October 10, 2018 - A proposed study on the market potential of a new use for coal has cleared the first hurdle for a $25,000 grant.

On Oct. 2, the GO Virginia Region One Council approved granting the funds for a Virginia Tech study on using coal to create graphene, according to Shannon Blevins, associate vice chancellor for economic development and engagement at the University of Virginia’s College at Wise.

The proposal now goes to the statewide GO Virginia board for a final vote in December.

Also, the project must be submitted to the Virginia Department of Housing and Community Development for administrative approval, according to Region One Program Director Robyn Lee.

According to Region One meeting documents, Virginia Tech’s Institute of Critical Technology and Applied Science “has developed and completed an initial invention disclosure on a method for manufacturing graphene from coal.”

Virginia Tech intends to transfer the technology to EnviraCarbon, a Kingsport, Tenn.-based company.

The study will determine potential locations for research, development and production facilities. Also, it will analyze the current and future markets for graphene; current graphene producers and predictions of their future moves in the market; the potential for Region One to “garner a significant portion of the graphene market;” and the regional environmental benefits and impacts of using coal to make graphene.

The total project budget would be $50,000 if the grant is approved.

Graphene is being examined by scientists around the world for a variety of manufacturing uses. The substance, in essence, is as thin as a single atom, extremely lightweight, flexible, nearly transparent and 200 times stronger than steel. It has been described as a one-atom-thick sheet of graphite, the material used to make pencil lead.
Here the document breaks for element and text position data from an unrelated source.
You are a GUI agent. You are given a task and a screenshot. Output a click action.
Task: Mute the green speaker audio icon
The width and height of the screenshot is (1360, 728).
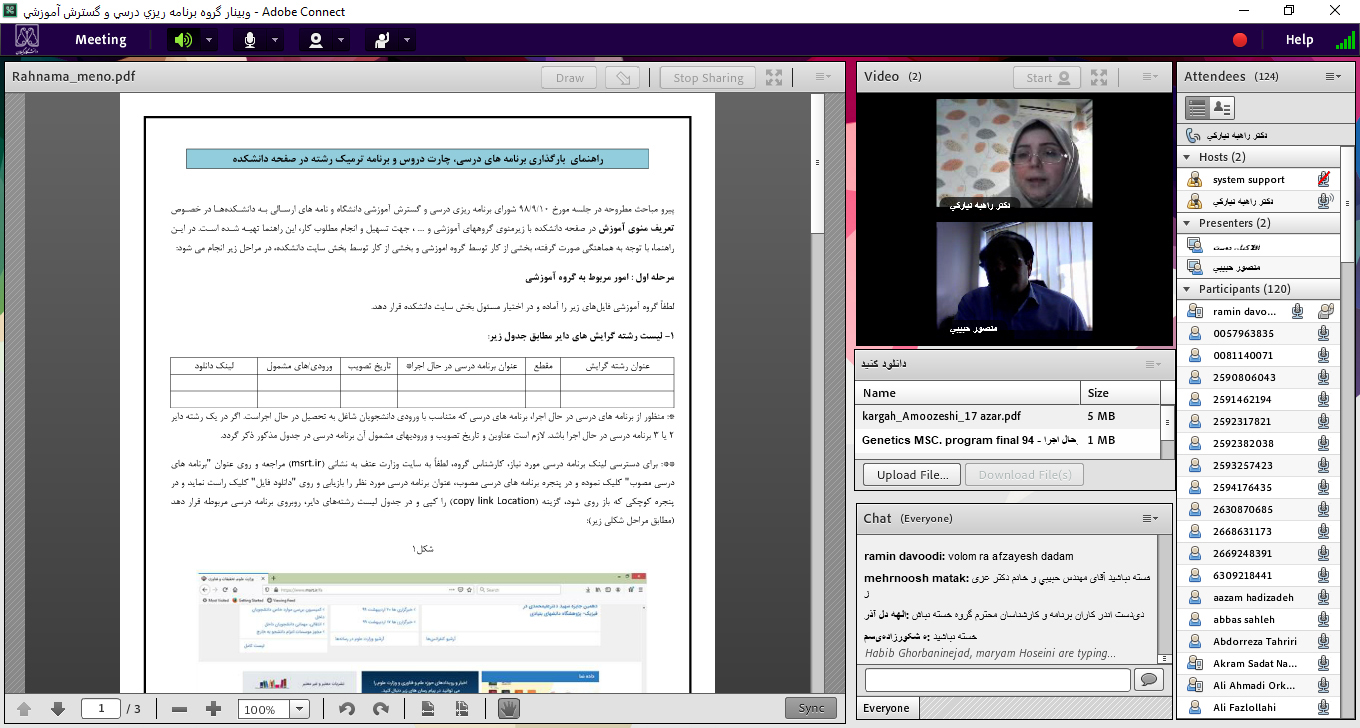pos(182,40)
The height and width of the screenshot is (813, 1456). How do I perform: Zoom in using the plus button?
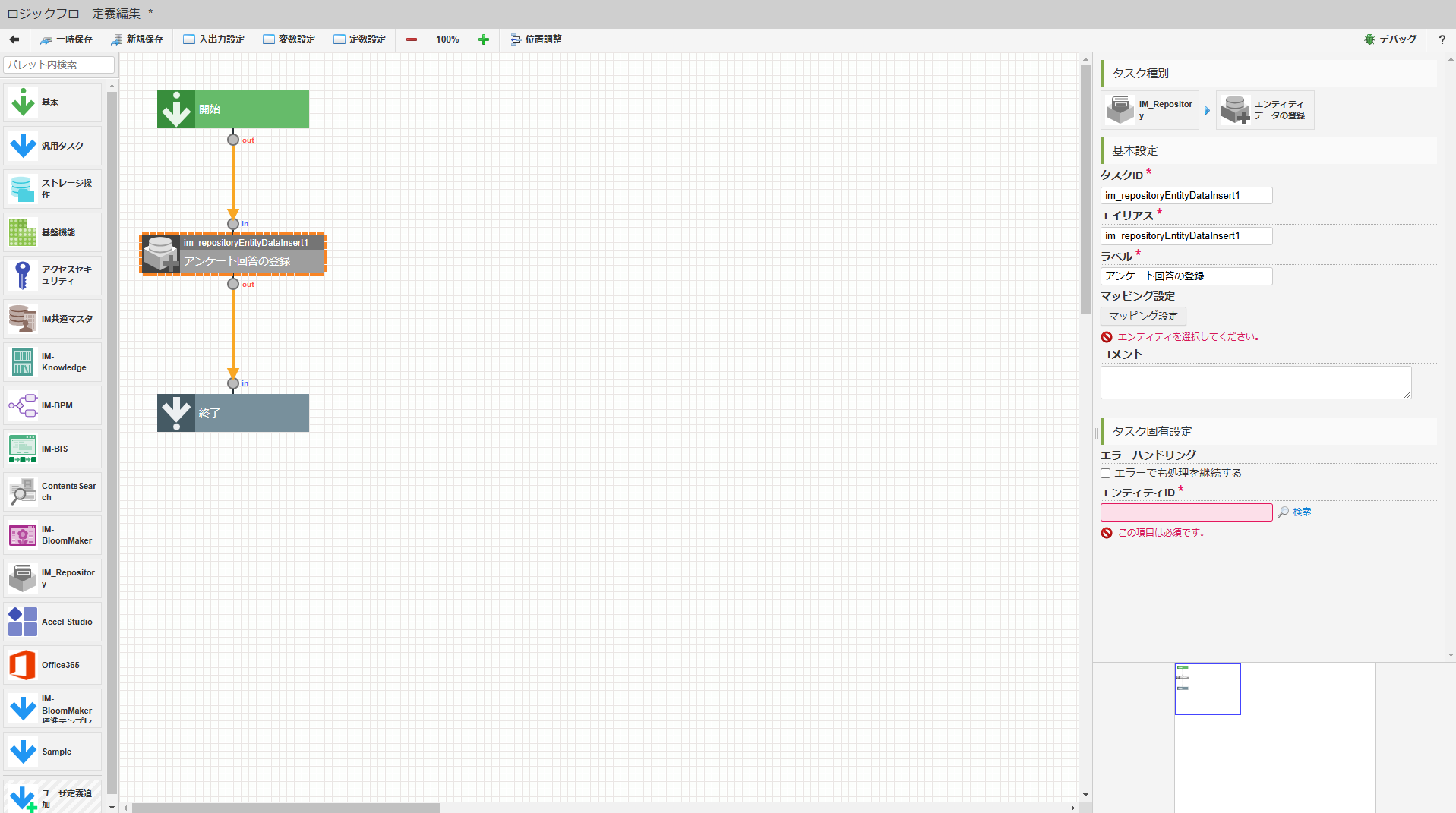[x=484, y=39]
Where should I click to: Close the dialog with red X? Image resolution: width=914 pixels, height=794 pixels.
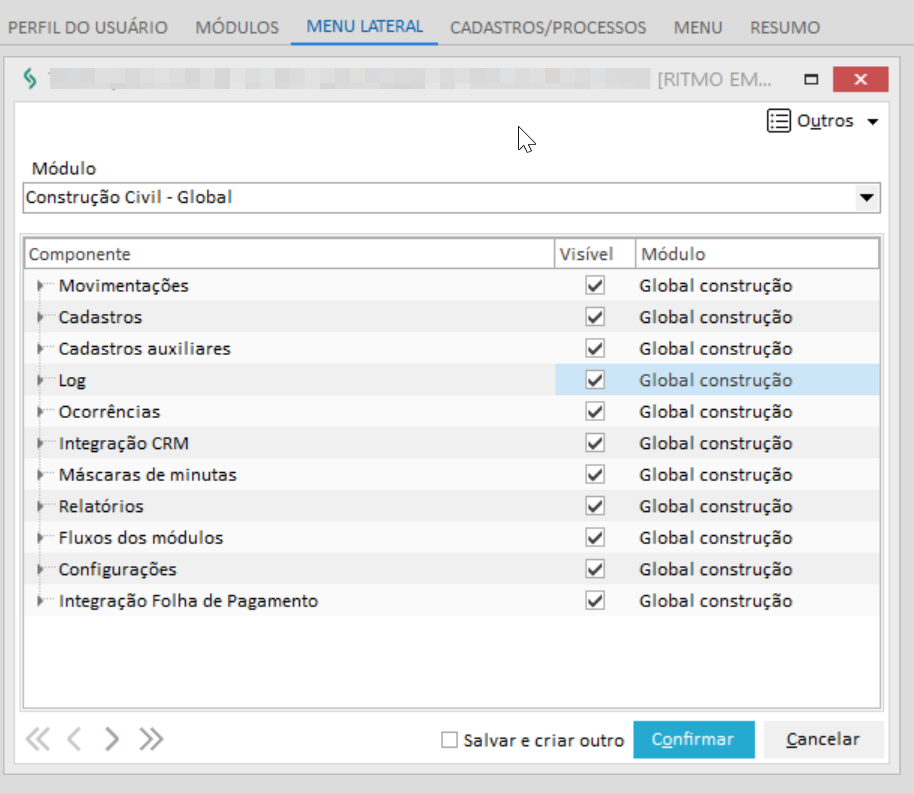point(860,79)
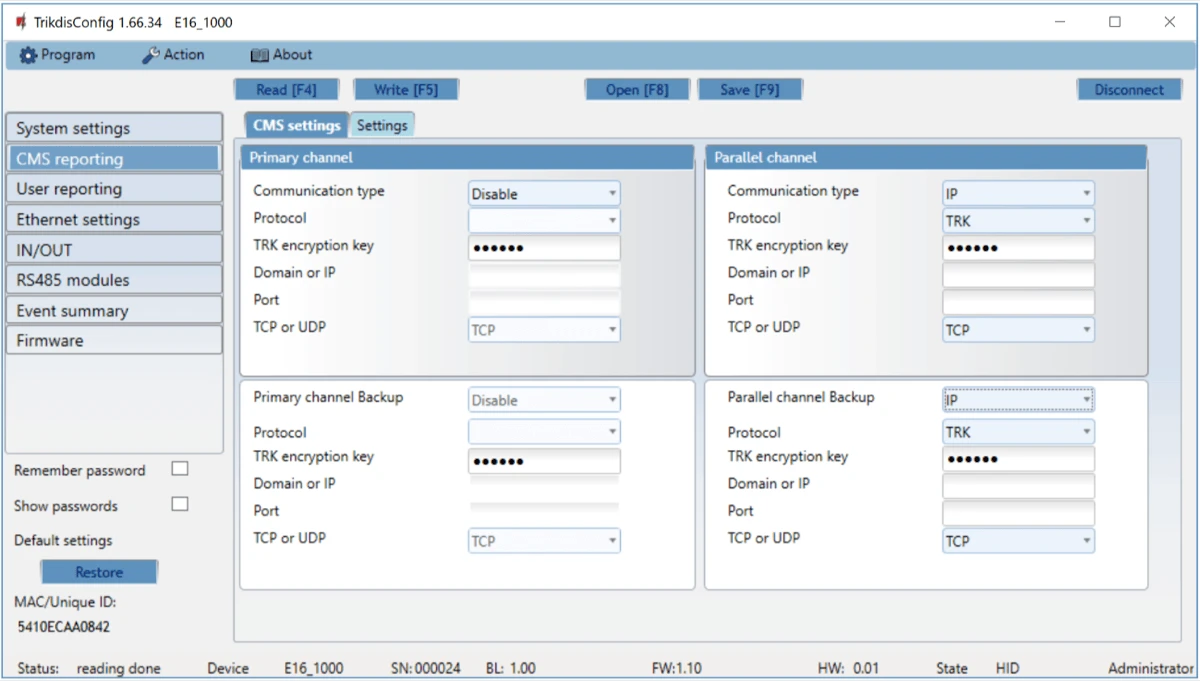This screenshot has width=1200, height=681.
Task: Open Parallel channel TCP or UDP dropdown
Action: (1018, 330)
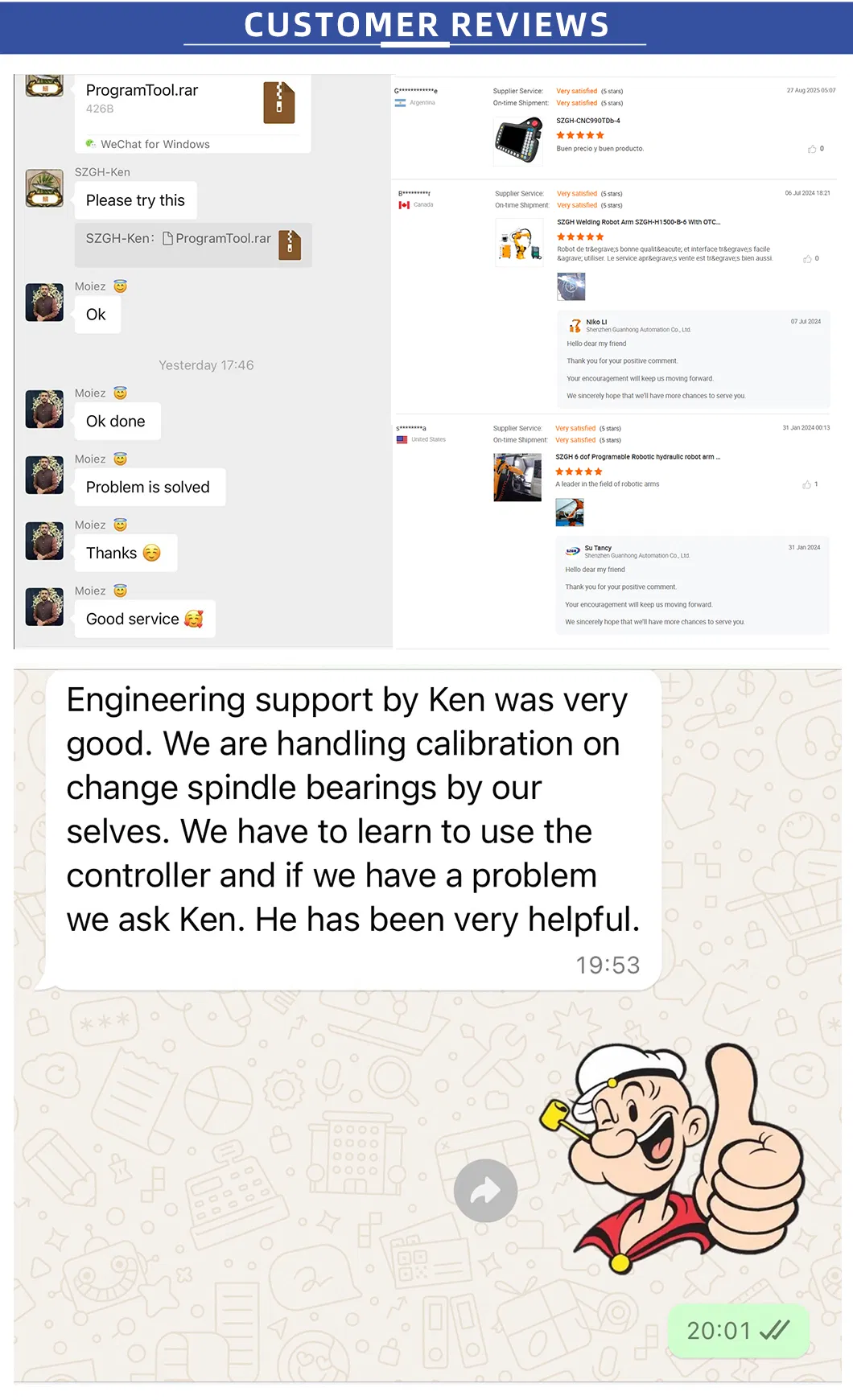Click Su Tancy's supplier reply logo
The width and height of the screenshot is (853, 1400).
[x=573, y=552]
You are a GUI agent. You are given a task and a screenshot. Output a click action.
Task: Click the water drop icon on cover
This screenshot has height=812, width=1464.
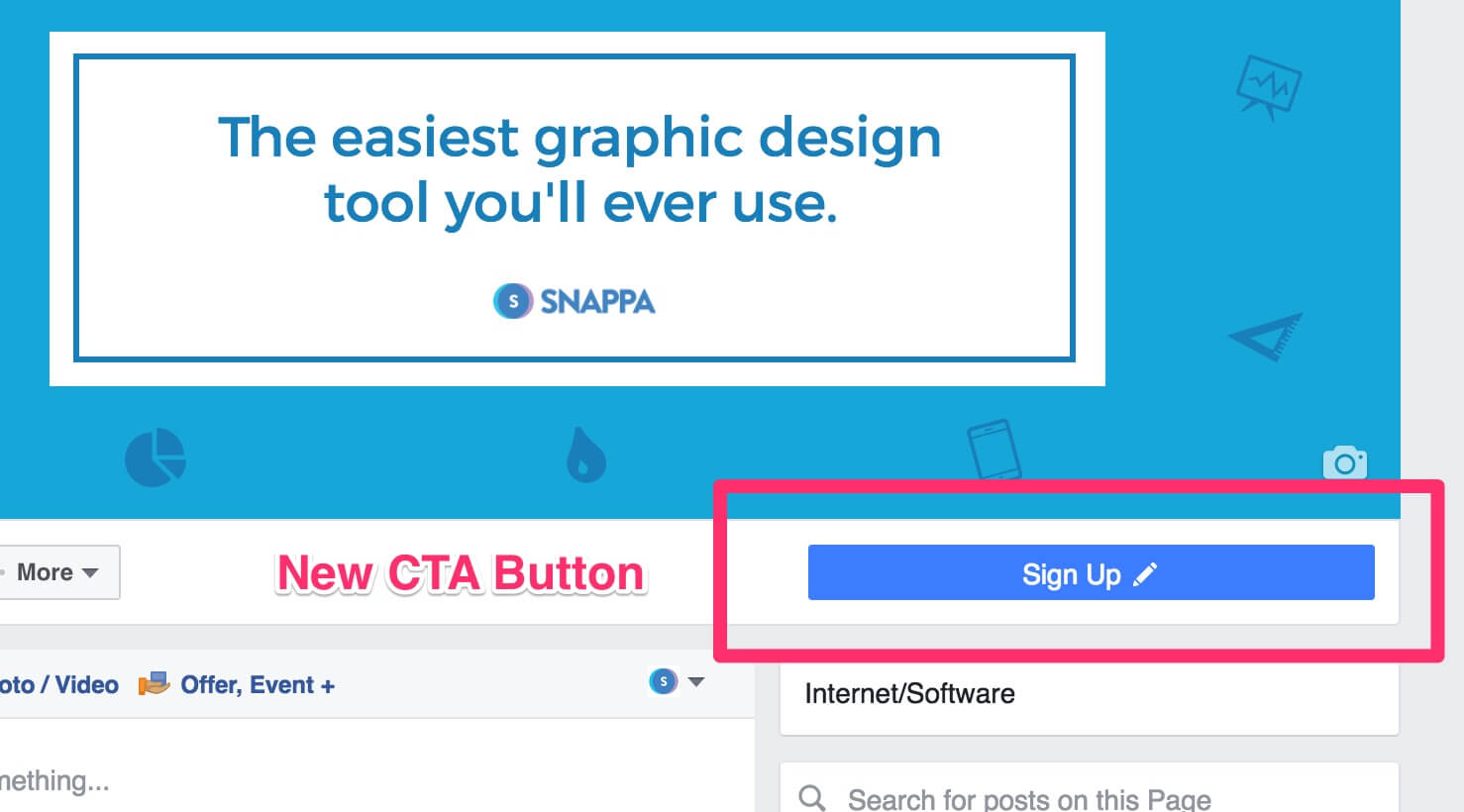coord(585,456)
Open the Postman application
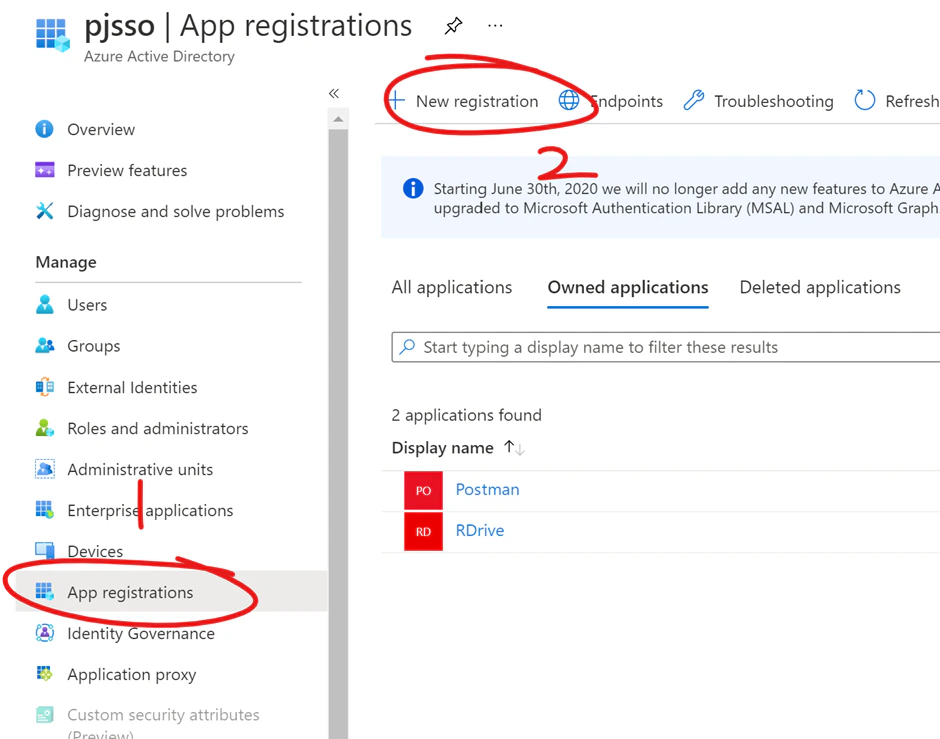Screen dimensions: 940x739 coord(487,489)
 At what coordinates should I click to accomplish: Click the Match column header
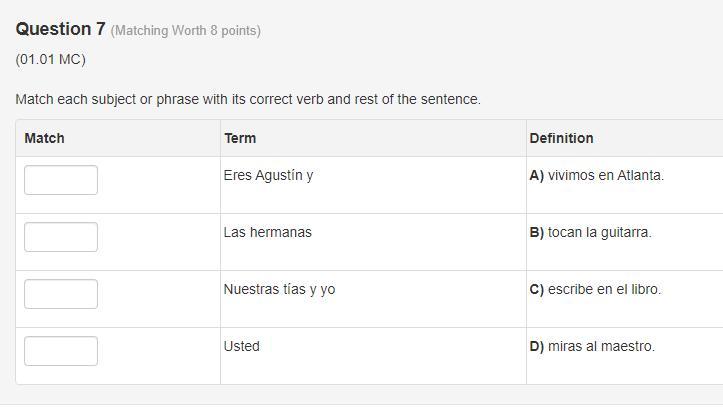44,138
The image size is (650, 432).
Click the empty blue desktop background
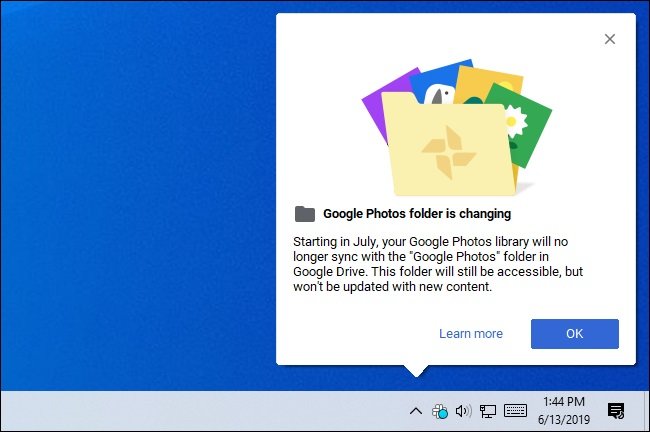[x=130, y=200]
Virginia Tech announced in August it had developed a way to 3D print complex objects made of graphene, noting that it has great potential in manufacturing batteries, aerospace products and much more.

GO Virginia is an initiative by business leaders “to foster private-sector growth and job creation through state incentives for regional collaboration by business, education, and government,” according to its website.


The Region One council includes the counties of Wise, Dickenson, Scott, Russell, Buchanan, Tazewell, Bland, Carroll, Smyth, Washington, Grayson and Wythe and the cities of Norton, Bristol and Galax.